ECLI:NL:CBB:2014:185
College van Beroep voor het bedrijfsleven
- Voorlopige voorziening
- E.R. Eggeraat
- P.H. Broier
- Rechtspraak.nl
Afwijzing verzoek om voorlopige voorziening in het kader van het schoolfruitprogramma
In deze zaak hebben verzoeksters, leveranciers van schoolfruit, op 19 en 20 december 2013 aanvragen ingediend voor steun in het kader van het schoolfruitprogramma. Deze aanvragen zijn afgewezen door de Staatssecretaris van Economische Zaken, omdat de facturen voor de geleverde producten pas na de indiening van de aanvragen waren betaald, wat in strijd is met de geldende Verordening. Verzoeksters hebben bezwaar gemaakt tegen deze afwijzing en verzocht om een voorlopige voorziening. De voorzieningenrechter heeft op 12 mei 2014 uitspraak gedaan op dit verzoek.
De voorzieningenrechter overweegt dat, op basis van artikel 10, vierde lid, van de Verordening, de steunbedragen alleen kunnen worden aangevraagd als de facturen zijn betaald. Aangezien verzoeksters niet betwisten dat de facturen pas na de indiening van de aanvragen zijn betaald, concludeert de voorzieningenrechter dat de afwijzing van de aanvragen door de Staatssecretaris terecht is. De voorzieningenrechter wijst erop dat de aanvragen voor steun voor periode 2 nog in behandeling zijn en dat de termijn voor de beslissing daarop nog niet is verstreken.

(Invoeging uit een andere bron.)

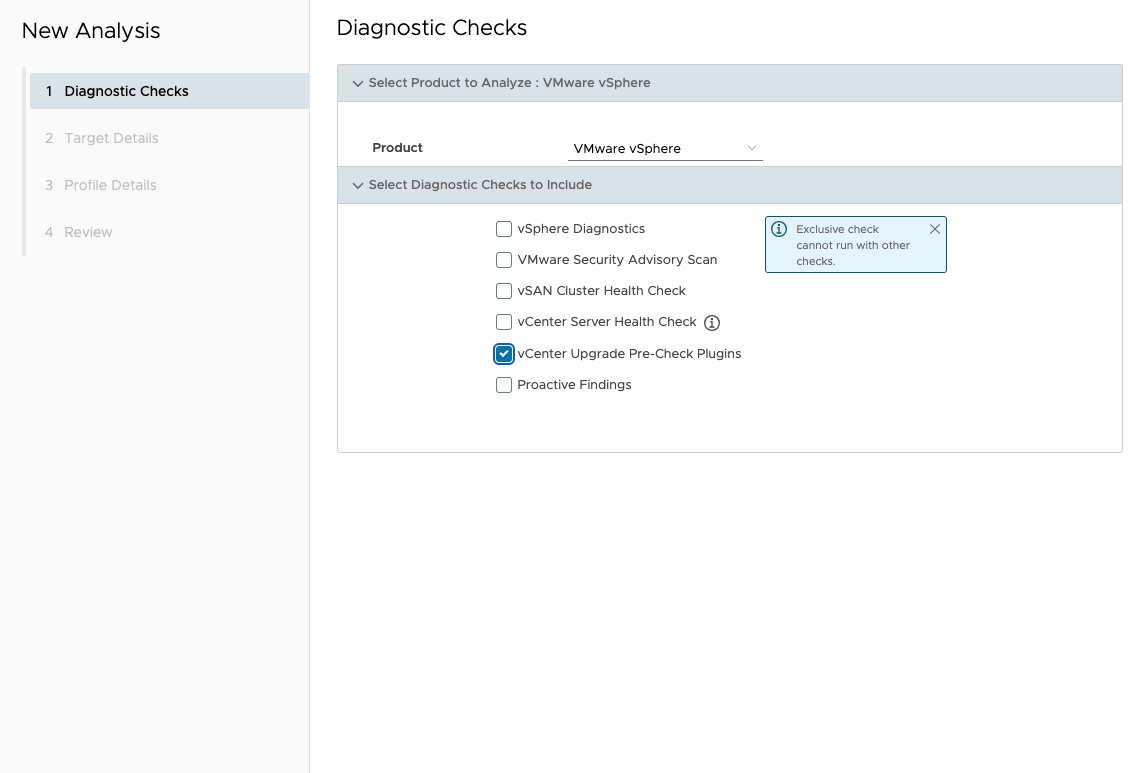The width and height of the screenshot is (1148, 773).
Task: Click the info icon beside vCenter Server Health Check
Action: [711, 322]
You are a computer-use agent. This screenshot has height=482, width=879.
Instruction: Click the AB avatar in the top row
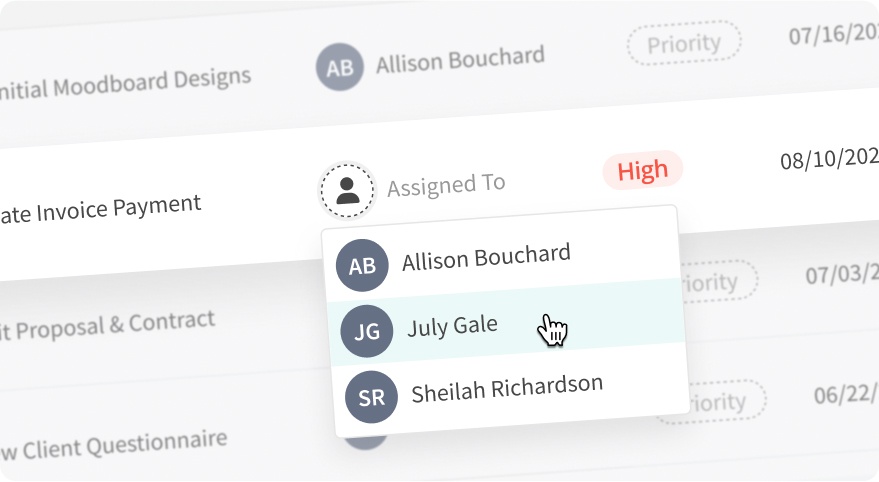340,68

De voorzieningenrechter wijst het verzoek om voorlopige voorziening af, maar veroordeelt de Staatssecretaris wel in de proceskosten van verzoeksters, die zijn gemaakt voor de behandeling van het verzoek. De kosten worden vastgesteld op € 487,-. De uitspraak is openbaar gedaan op 12 mei 2014.